● **What the task asks**
Below are the entries. Transcribe exactly the lines from the one with "Click the Delete X toolbar icon" through the one with "Task: Click the red SALE", ends included, and leave out all others.

● **Records for this task**
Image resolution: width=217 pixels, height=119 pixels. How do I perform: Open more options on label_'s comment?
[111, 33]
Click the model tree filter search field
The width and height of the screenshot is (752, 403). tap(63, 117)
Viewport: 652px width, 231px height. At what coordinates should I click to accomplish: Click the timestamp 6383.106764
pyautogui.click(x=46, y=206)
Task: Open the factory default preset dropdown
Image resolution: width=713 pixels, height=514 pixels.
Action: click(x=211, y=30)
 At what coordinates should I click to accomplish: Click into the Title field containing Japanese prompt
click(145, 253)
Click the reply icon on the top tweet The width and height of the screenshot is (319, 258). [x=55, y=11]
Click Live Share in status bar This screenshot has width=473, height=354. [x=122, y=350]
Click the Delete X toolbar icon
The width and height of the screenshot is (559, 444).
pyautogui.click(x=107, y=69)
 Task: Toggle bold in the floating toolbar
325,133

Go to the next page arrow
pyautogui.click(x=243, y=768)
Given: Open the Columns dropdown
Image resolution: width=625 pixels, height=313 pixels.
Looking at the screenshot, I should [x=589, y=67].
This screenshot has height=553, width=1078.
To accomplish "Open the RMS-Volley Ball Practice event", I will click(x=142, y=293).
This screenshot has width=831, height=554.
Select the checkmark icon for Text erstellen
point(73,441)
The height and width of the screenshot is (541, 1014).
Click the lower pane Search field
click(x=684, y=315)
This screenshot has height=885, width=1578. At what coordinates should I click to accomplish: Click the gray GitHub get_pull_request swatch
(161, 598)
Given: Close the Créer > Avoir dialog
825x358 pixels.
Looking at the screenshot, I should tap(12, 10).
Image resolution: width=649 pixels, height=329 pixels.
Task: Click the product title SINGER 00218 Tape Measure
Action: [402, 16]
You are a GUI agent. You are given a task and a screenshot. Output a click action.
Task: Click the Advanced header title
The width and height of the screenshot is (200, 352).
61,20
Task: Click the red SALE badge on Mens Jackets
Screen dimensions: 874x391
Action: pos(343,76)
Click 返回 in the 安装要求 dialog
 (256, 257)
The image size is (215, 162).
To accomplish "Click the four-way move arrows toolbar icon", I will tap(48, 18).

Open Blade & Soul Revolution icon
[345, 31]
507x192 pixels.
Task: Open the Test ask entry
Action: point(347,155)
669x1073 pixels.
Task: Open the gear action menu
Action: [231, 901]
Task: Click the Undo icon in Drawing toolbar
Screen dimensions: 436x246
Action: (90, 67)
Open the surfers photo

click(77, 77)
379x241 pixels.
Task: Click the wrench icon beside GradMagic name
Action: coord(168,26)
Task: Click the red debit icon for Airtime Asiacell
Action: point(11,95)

● **Task output**
Click the Delete X toolbar icon
The width and height of the screenshot is (559, 444).
pyautogui.click(x=107, y=69)
 Task: Toggle bold in the floating toolbar
325,133

Go to the next page arrow
pyautogui.click(x=243, y=768)
Given: Open the Columns dropdown
Image resolution: width=625 pixels, height=313 pixels.
Looking at the screenshot, I should [x=589, y=67].
This screenshot has height=553, width=1078.
To accomplish "Open the RMS-Volley Ball Practice event", I will click(x=142, y=293).
This screenshot has width=831, height=554.
Select the checkmark icon for Text erstellen
point(73,441)
The height and width of the screenshot is (541, 1014).
Click the lower pane Search field
click(x=684, y=315)
This screenshot has height=885, width=1578. At what coordinates should I click to accomplish: Click the gray GitHub get_pull_request swatch
(161, 598)
Given: Close the Créer > Avoir dialog
825x358 pixels.
Looking at the screenshot, I should tap(12, 10).
Image resolution: width=649 pixels, height=329 pixels.
Task: Click the product title SINGER 00218 Tape Measure
Action: [402, 16]
You are a GUI agent. You are given a task and a screenshot. Output a click action.
Task: Click the Advanced header title
The width and height of the screenshot is (200, 352).
61,20
Task: Click the red SALE badge on Mens Jackets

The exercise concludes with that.